In our short time here, we’ve seen God at work in several ways:
First and foremost for me was witnessing a woman decide to trust in Christ instead of trying to do life by herself. She has seven children, an abusive husband, and lives in poverty, but she’ll never thirst again (John 4:14). The local church has offered support for her immediate needs, and the community has taken steps to ensure her safety. Please pray for her.
It’s still perplexing to me that Bibles are often harder to obtain here than in the United States. While the average Honduran wage is lower than the average US wage, Bibles can cost as much or more here than in the States. We are so grateful to have been able to hand out Bibles donated by a woman in the US to local churchgoers who didn’t own a single copy.
I’ve been asked to preach a few times at a rural church we’ve been attending. I’m thankful for the opportunity to participate and appreciate the pastor’s trust.
God has provided us with a suitable vehicle to do His work. We’re in a mountainous area where most of the roads outside of town (even many in town) are not paved. Although the monsoon season hasn’t yet arrived, having a four-wheel drive truck has already proved indispensable for getting around and for hauling water from a roadside spring when the water in our current rental house’s neighborhood was shut off for a few weeks.

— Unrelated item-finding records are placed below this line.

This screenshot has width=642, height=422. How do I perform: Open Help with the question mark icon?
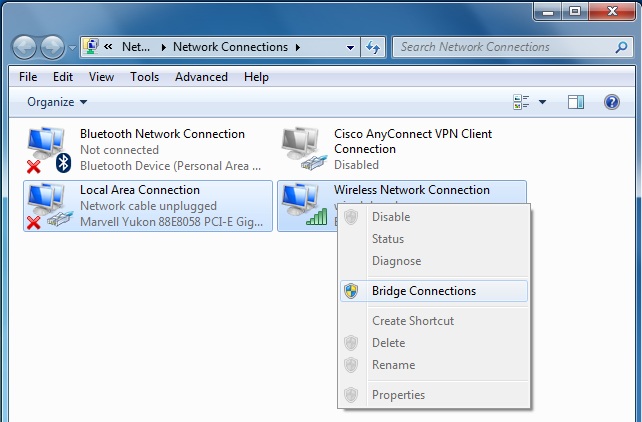[x=612, y=102]
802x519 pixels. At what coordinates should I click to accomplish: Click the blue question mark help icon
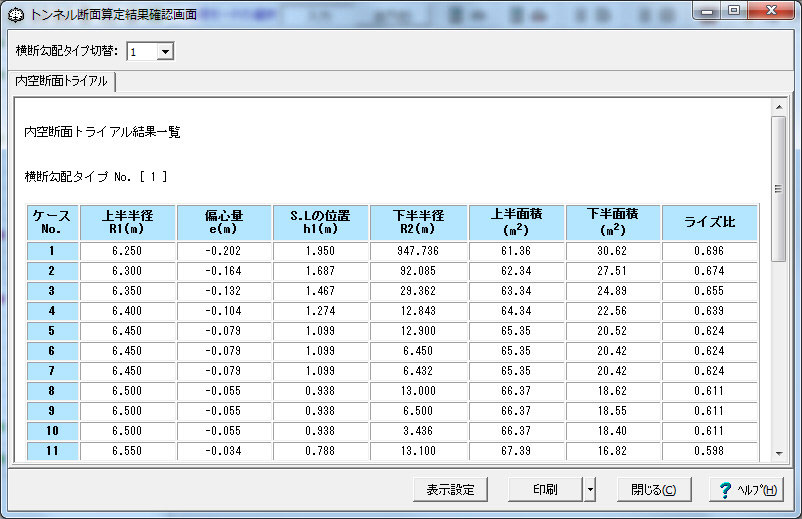725,490

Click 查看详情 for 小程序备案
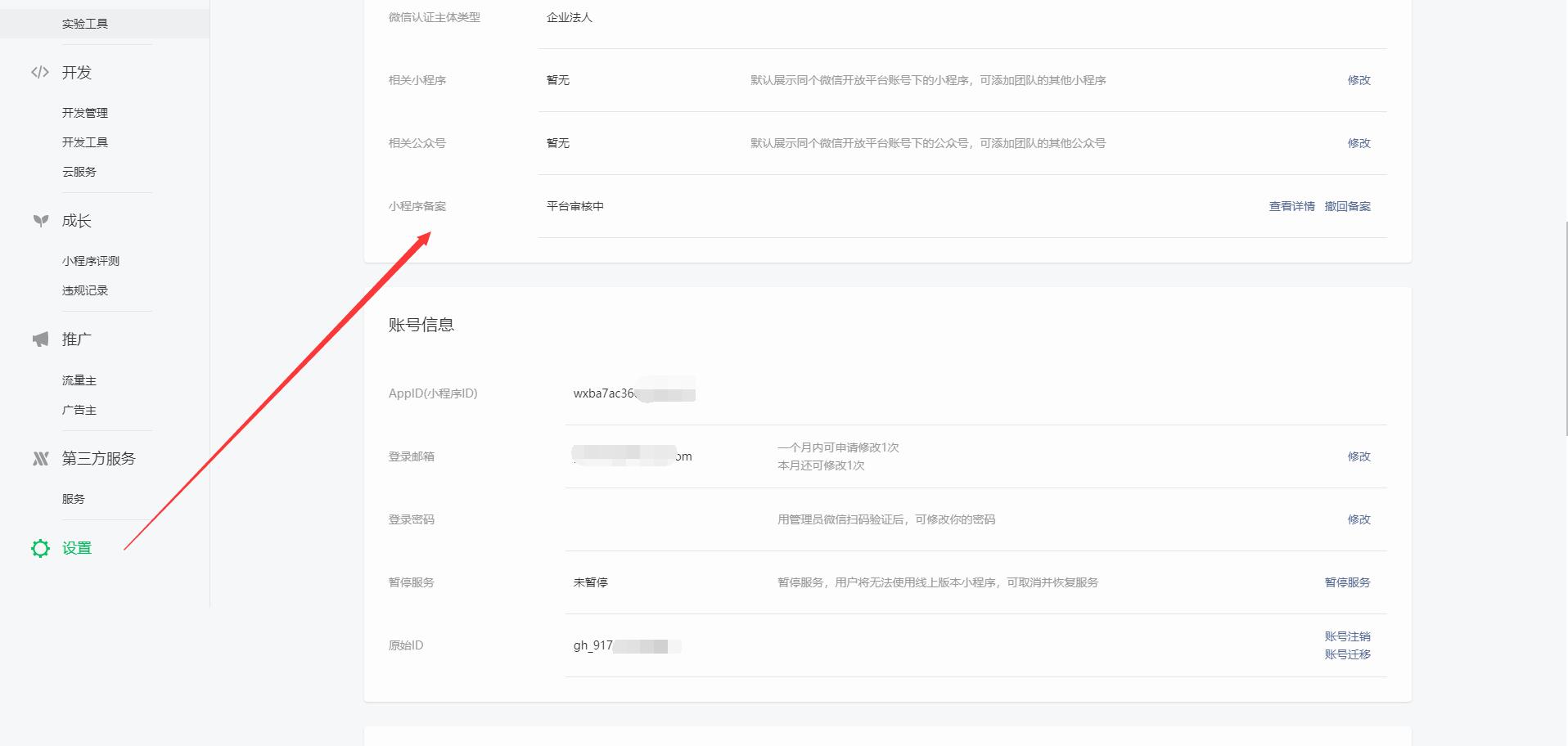(1291, 206)
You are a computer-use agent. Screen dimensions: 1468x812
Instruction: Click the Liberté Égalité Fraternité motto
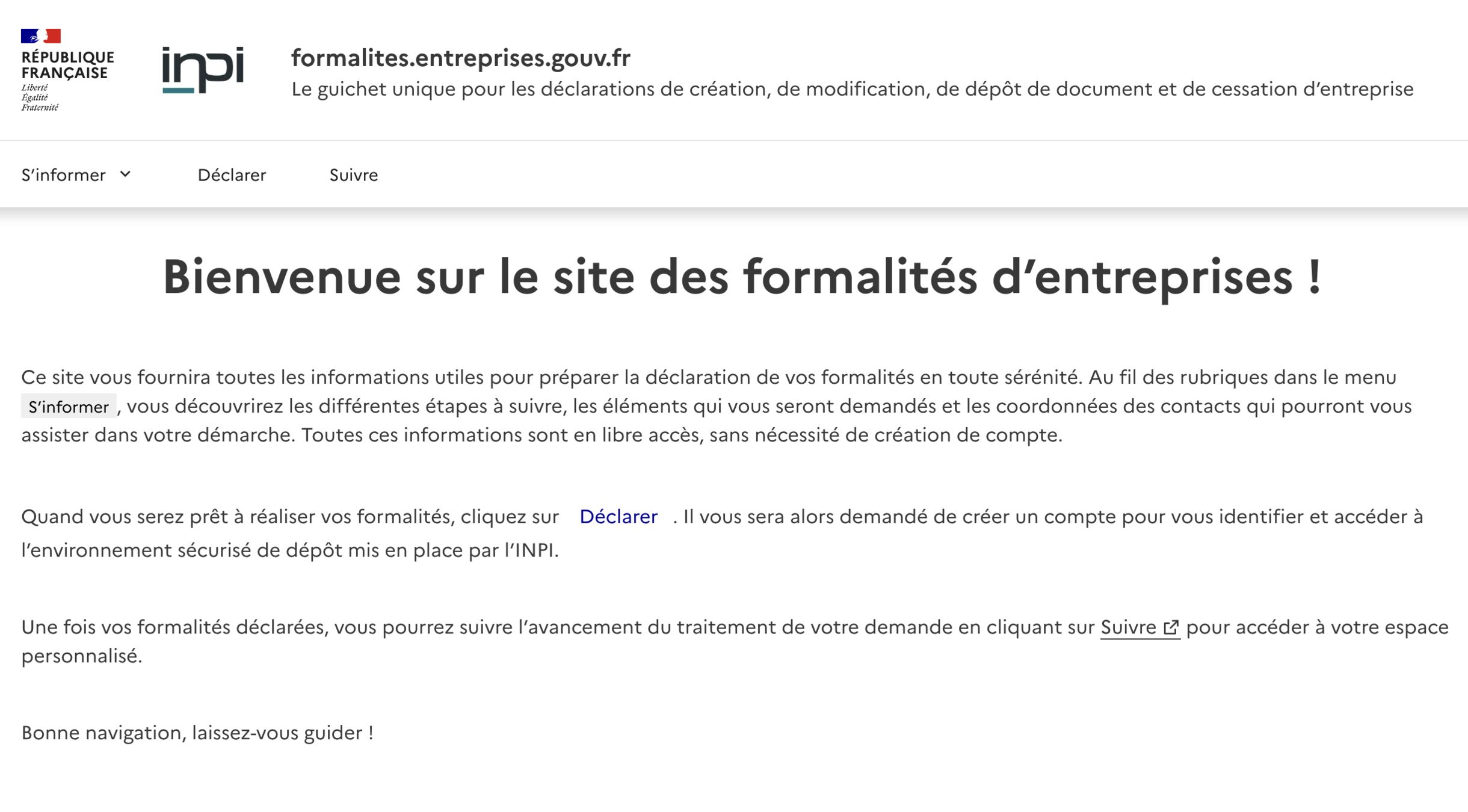(x=40, y=97)
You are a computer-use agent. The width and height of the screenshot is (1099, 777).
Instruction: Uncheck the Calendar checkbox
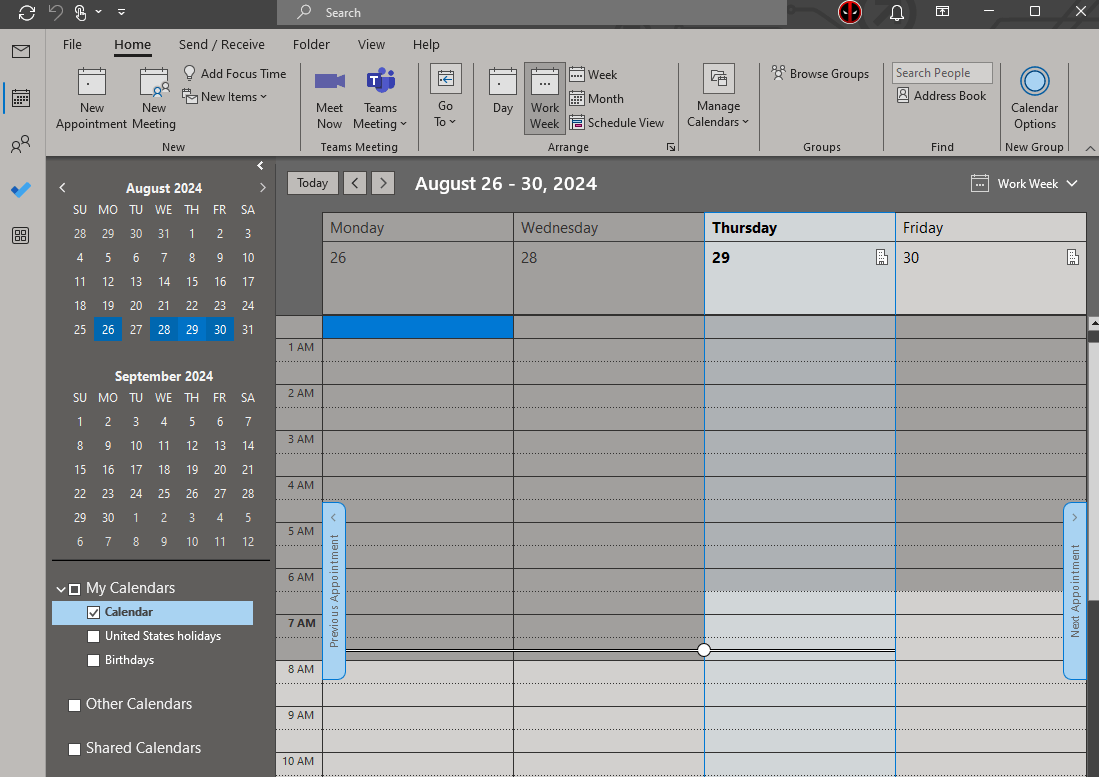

We’ve begun construction of a permanent house and are looking forward to the day when we no longer have to look through piles of moving boxes to find a fork at mealtime. At least the forks we shipped from the US made it here though! While a home is not essential to ministry (Luke 9:58) we are so grateful that once again, God has been working out all of the details. We see it as further affirmation that we are where He wants us to be, and are being careful to keep focused on ministry (Haggai 1:4).
As we hit the speed bumps (or túmulos) of life, may God grant each of us the ability to count it all joy.